The FHFA announced the multifamily loan purchase caps for both Fannie Mae and Freddie Mac: $75 billion for each, $150 billion total. That’s down from the $78 billion each had in 2022 because the FHFA expects multifamily family originations to contract this year.

Given uncertainty about a potential recession and Federal Reserve policy, questions of whether markets will support continued rent increases to offset higher property prices and continued pressure on cap rates, inflation, and higher financing costs, the take isn’t surprising.

That said, FHFA indicated that it will continue estimate reviews of market sizes and mission-driven minimum requirements during 2023. “To prevent market disruption, if FHFA determines that the actual size of the 2023 market is smaller than was initially projected, FHFA will not reduce the caps,” the agency wrote.

The phrase “mission-driven minimum requirements” is significant. FHFA will require that at least half of the enterprise lenders’ multifamily business be “mission-driven affordable housing.” However, it is making a number of changes to multifamily requirements for affordable housing.

First, it will remove the requirement that a quarter of the multifamily lending will be “affordable at 60 percent of AMI [area median income] or below to reduce inconsistencies with FHFA’s Housing Goals regulation.”

Next, the agency is creating a new category of affordable workforce housing. It will focus on apartments living close to places of employment, hospitals, and schools  and encourage financing loans for properties “with rent or income restrictions affordable at levels that meet market needs.”

Senior housing and 5-to-50-unit multifamily buildings will now be in the “Other Affordable mission-driven” category.

Loans to help with energy and water efficiency improvements with units at or below 80% of AMI will be considered mission driven.
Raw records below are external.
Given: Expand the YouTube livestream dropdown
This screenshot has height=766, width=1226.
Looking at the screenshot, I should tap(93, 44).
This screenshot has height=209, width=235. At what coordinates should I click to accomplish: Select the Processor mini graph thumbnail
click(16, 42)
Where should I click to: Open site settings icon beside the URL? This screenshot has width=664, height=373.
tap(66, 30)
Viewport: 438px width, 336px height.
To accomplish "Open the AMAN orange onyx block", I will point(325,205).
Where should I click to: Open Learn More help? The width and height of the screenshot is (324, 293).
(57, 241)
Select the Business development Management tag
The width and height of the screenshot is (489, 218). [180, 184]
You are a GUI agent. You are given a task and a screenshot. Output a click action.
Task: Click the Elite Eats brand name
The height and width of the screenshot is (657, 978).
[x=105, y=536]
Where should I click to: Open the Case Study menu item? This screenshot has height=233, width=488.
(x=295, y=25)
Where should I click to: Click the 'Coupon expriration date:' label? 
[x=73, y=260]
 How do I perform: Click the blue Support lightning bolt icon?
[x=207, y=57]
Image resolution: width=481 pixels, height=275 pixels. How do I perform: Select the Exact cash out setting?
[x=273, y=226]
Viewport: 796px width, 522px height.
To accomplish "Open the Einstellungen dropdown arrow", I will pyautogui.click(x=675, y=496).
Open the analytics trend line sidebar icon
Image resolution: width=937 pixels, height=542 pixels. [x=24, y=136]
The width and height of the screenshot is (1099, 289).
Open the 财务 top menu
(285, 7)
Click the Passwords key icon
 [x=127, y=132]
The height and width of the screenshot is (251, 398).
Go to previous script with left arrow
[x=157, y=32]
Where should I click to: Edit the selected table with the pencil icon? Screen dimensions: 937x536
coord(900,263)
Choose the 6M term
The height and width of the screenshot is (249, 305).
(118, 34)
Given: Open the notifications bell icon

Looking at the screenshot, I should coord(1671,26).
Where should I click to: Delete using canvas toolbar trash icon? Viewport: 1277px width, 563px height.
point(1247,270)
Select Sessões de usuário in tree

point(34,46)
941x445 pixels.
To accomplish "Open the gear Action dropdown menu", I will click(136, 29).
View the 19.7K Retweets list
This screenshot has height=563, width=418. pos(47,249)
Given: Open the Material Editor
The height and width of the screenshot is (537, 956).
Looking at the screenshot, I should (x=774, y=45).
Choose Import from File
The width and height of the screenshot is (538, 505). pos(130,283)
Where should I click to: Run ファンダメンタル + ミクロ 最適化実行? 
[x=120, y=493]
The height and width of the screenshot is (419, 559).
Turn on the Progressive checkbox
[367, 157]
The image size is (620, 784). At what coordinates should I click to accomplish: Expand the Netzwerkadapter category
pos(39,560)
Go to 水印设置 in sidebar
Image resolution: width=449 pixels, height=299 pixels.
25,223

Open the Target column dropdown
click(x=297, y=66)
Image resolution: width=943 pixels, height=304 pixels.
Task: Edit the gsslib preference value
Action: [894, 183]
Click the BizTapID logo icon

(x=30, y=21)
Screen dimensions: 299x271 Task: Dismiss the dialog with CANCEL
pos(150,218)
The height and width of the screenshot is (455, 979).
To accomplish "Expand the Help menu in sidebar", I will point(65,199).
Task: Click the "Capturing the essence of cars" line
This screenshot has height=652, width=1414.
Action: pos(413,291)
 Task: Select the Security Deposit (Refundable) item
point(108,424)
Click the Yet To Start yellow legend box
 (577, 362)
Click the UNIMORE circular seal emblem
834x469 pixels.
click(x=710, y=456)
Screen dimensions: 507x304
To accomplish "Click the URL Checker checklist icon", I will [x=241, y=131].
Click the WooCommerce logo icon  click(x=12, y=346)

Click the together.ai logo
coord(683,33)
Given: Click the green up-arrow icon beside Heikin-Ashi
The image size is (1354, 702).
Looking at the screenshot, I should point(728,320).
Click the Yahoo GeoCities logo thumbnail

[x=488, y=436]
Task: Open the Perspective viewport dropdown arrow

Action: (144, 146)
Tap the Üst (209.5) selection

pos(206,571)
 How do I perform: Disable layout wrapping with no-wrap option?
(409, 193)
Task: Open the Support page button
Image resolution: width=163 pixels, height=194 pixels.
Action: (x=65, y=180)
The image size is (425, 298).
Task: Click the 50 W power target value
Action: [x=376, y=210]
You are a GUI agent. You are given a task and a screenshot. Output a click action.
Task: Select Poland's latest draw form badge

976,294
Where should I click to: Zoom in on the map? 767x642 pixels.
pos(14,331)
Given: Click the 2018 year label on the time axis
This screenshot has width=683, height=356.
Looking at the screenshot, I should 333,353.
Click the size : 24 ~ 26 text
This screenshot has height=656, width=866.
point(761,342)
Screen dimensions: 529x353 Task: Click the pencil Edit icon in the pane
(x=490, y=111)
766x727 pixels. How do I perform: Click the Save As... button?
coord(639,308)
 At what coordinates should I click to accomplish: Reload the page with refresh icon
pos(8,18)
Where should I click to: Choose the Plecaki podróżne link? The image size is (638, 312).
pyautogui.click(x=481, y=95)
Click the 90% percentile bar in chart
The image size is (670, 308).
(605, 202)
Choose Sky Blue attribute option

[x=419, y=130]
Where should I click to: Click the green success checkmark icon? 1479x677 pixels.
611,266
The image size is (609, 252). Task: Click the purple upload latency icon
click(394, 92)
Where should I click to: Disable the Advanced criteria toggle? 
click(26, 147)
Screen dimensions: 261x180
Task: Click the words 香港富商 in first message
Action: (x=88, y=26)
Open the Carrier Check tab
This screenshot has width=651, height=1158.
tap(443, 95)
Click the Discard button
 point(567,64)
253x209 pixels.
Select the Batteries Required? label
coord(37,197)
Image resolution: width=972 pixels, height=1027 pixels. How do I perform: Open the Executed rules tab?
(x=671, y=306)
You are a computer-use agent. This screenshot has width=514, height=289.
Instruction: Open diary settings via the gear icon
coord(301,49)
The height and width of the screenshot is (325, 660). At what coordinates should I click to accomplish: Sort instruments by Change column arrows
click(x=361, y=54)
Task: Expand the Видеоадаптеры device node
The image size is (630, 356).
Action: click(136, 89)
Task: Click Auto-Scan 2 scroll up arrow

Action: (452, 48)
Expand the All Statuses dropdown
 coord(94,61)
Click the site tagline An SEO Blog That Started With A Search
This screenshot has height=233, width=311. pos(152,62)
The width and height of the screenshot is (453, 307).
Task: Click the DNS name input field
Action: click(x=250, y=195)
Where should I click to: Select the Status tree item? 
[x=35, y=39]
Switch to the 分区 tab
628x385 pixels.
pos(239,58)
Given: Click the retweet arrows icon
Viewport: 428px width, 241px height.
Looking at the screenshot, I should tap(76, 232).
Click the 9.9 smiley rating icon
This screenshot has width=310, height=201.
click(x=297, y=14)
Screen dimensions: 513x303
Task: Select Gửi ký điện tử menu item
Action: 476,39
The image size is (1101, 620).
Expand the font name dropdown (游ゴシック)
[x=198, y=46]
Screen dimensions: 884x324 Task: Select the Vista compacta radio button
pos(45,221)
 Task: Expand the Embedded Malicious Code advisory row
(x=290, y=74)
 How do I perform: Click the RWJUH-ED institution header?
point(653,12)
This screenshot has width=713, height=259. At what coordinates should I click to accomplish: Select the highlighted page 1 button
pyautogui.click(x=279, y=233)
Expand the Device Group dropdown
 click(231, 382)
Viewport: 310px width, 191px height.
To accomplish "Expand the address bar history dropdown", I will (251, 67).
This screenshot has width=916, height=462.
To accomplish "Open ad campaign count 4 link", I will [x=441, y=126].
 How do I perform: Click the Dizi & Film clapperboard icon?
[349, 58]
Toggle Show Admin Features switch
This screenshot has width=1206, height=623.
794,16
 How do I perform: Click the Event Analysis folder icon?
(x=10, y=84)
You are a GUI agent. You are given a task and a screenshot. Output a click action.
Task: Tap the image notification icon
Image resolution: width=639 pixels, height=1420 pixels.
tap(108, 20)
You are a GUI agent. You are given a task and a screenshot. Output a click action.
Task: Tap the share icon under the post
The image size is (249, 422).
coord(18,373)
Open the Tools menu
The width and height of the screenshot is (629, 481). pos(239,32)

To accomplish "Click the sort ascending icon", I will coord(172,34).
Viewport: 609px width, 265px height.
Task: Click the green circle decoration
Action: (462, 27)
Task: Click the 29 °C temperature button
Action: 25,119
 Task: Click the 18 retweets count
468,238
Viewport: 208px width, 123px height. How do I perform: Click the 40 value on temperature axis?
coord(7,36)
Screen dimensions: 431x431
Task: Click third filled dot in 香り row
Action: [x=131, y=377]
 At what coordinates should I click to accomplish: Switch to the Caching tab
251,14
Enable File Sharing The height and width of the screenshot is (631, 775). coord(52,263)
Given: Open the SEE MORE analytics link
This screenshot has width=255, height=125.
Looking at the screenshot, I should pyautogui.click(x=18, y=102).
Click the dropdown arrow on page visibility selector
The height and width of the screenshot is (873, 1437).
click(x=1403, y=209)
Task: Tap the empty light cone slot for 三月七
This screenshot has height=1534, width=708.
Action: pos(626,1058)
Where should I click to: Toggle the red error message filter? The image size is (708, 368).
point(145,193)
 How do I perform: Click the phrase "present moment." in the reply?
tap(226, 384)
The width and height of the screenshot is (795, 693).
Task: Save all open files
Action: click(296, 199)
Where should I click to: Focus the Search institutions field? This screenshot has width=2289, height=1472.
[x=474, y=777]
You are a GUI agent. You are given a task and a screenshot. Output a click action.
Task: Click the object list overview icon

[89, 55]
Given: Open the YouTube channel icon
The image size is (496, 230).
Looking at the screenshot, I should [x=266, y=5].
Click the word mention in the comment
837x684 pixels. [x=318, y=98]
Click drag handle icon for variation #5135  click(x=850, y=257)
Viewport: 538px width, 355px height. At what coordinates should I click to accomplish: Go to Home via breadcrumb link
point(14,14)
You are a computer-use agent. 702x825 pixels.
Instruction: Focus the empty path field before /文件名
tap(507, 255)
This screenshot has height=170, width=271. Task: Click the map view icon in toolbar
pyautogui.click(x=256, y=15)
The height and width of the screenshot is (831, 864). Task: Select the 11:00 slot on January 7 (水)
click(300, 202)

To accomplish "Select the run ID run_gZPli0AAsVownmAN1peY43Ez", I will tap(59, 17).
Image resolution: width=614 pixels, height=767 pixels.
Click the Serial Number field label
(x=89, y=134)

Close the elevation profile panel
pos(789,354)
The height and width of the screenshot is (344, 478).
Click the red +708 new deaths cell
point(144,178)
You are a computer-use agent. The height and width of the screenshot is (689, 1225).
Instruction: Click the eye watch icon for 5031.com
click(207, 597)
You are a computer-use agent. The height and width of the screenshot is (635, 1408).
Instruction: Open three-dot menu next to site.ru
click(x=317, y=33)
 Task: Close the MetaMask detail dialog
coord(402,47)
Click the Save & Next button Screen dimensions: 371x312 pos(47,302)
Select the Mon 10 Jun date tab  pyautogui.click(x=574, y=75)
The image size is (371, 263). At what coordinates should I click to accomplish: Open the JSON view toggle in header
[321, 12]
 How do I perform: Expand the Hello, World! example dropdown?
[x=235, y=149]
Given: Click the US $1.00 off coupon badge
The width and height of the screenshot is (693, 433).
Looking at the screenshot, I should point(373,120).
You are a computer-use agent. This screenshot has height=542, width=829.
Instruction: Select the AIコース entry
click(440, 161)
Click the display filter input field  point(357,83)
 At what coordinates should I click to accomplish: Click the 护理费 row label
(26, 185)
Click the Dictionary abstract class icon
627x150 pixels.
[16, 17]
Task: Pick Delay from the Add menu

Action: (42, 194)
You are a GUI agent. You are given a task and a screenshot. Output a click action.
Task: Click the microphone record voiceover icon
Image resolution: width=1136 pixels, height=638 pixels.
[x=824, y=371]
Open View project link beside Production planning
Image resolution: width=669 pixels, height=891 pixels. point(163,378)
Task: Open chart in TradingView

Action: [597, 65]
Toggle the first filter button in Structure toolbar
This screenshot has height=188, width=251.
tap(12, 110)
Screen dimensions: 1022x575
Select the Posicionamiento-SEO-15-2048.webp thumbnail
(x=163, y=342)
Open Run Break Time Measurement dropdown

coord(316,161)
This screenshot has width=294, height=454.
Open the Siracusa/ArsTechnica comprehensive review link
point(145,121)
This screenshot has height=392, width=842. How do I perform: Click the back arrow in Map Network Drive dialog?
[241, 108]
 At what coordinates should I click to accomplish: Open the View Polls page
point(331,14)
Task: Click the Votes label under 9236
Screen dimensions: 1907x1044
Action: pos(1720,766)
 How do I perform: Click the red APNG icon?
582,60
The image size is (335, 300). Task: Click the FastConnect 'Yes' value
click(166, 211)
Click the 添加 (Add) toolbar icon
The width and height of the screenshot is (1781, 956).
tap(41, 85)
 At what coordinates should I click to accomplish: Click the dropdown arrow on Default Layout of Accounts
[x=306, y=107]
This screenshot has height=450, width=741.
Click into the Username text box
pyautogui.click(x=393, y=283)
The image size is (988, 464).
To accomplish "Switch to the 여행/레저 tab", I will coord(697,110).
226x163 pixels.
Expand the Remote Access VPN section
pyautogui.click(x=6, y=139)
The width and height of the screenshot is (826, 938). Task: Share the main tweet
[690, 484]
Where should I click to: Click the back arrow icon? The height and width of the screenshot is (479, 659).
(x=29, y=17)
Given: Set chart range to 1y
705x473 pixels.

That’s up from 60% of AMI. If at least 20% and under 50% of units are at or below 80% AMI, then half the loan amount is mission-driven. If the percentage of units is 50% or greater, than 100% of the loan is mission driven.

And here are some other details of how the FHFA will treat mission-driven loans for the 2023 scorecard:

Loans on targeted affordable housing properties, where there’s some restriction on rets for at least some portion of the building. “FHFA will classify as mission-driven 50 percent of the loan amount if the percentage of restricted units is less than 50 percent of the total units in a project, and 100 percent of the loan amount if the percentage of restricted units is equal to or more than 50 percent.”

“Loans to preserve affordability at workforce housing properties have units that are subject to either rent or income restrictions

codified in loan agreements. FHFA will classify as mission-driven units where the loan agreements require a sponsor to preserve affordability at the “other affordable” market levels outlined below or that adhere to the standard of a state or local housing affordability initiative, for at least 10 years or the term of the loan.” Again, the same 50% of units rule as above applies.

If a property is senior housing or has 5 to 50 units and affordable rents but not subject to regulatory agreement or recorded use restriction, that too will be considered mission-driven units.

For properties in rural areas, the percentage of units affordable at 100% of AMI or below will determine the pro rata portion of the loan that is mission driven.

“Loans to manufactured housing communities are blanket loans secured by the land and the rental pads,” the agency noted. “FHFA will classify as mission-driven the share of the loan amount of a manufactured housing community blanket loan that reflects the share that receives credit under the Duty to Serve regulation.”